Abstract

Herpes simplex virus type 2 (HSV-2) is the main cause of genital herpes and infections are common in the lower genital tract. Although neuronal and immune cells can be infected, epithelial cells, and keratinocytes are the primary HSV-2 target cells. HSV-2 establishes latency by evading the host immune system and its infection can also increase the risk of HIV-1 sexual transmission. Our pervious study found that HSV-2 immediate early protein ICP22, inhibited IFN-β production by interfering with the IRF3 pathway. However, ICP22-null HSV-2 did not completely lose the capability of suppressing IFN-β induction, suggesting the involvement of other viral components in the process. In this study, by using an ex vivo cervical explant model, we first demonstrated that HSV-2 can indeed inhibit IFN-β induction in human mucosal tissues.
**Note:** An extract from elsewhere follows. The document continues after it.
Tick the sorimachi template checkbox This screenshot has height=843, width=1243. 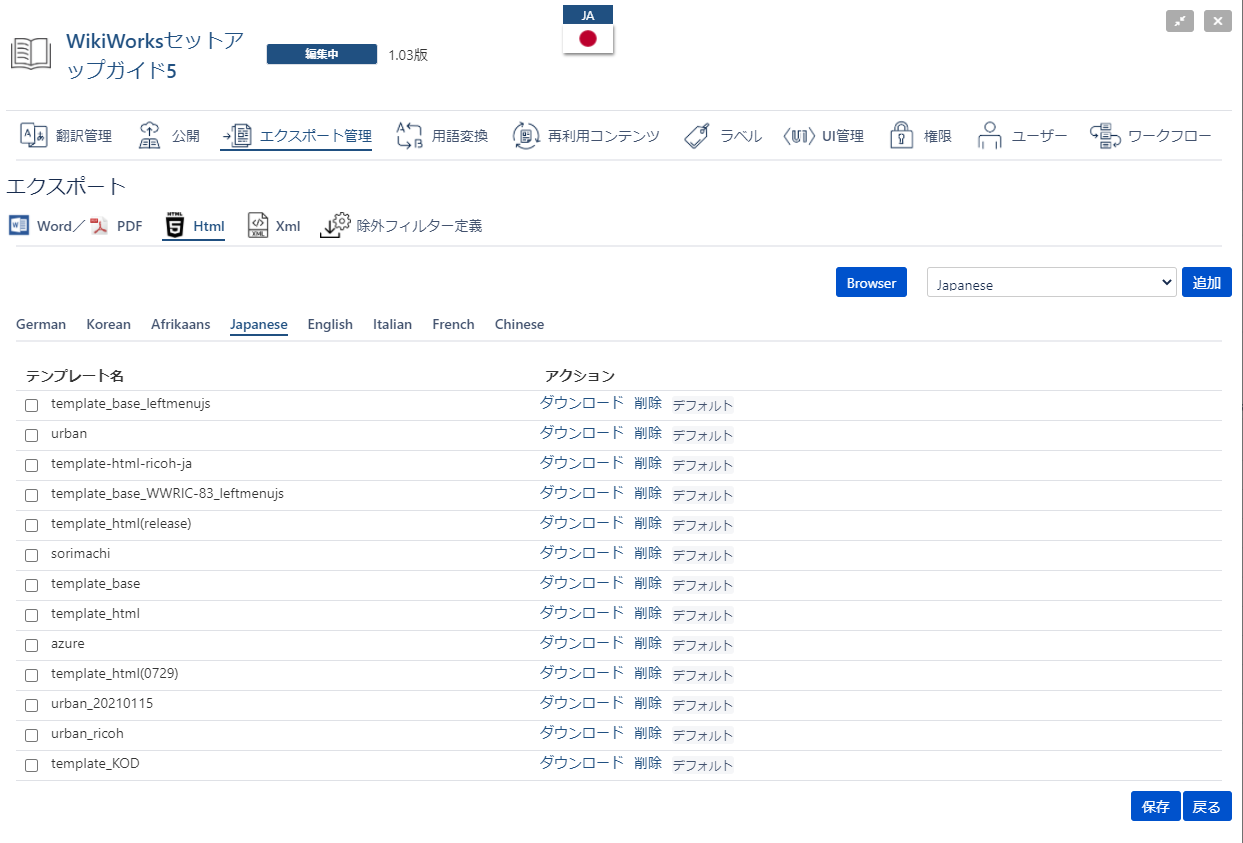pos(32,555)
We further identified HSV-2 immediate early protein ICP27 as a potent IFN-β antagonist. ICP27 significantly suppresses the Sendai virus or polyinosinic-polycytidylic acid-induced IFN-β production in human mucosal epithelial cells, showing that ICP27 inhibits the IFN-β promoter activation, and IFN-β production at both mRNA and protein levels. Additional studies revealed that ICP27 directly associates with IRF3 and inhibits its phosphorylation and nuclear translocation, resulting in the inhibition of IFN-β induction. Our findings provide insights into the molecular mechanism underlying HSV-2 mucosal immune evasion, and information for the design of HSV-2 mucosal vaccines.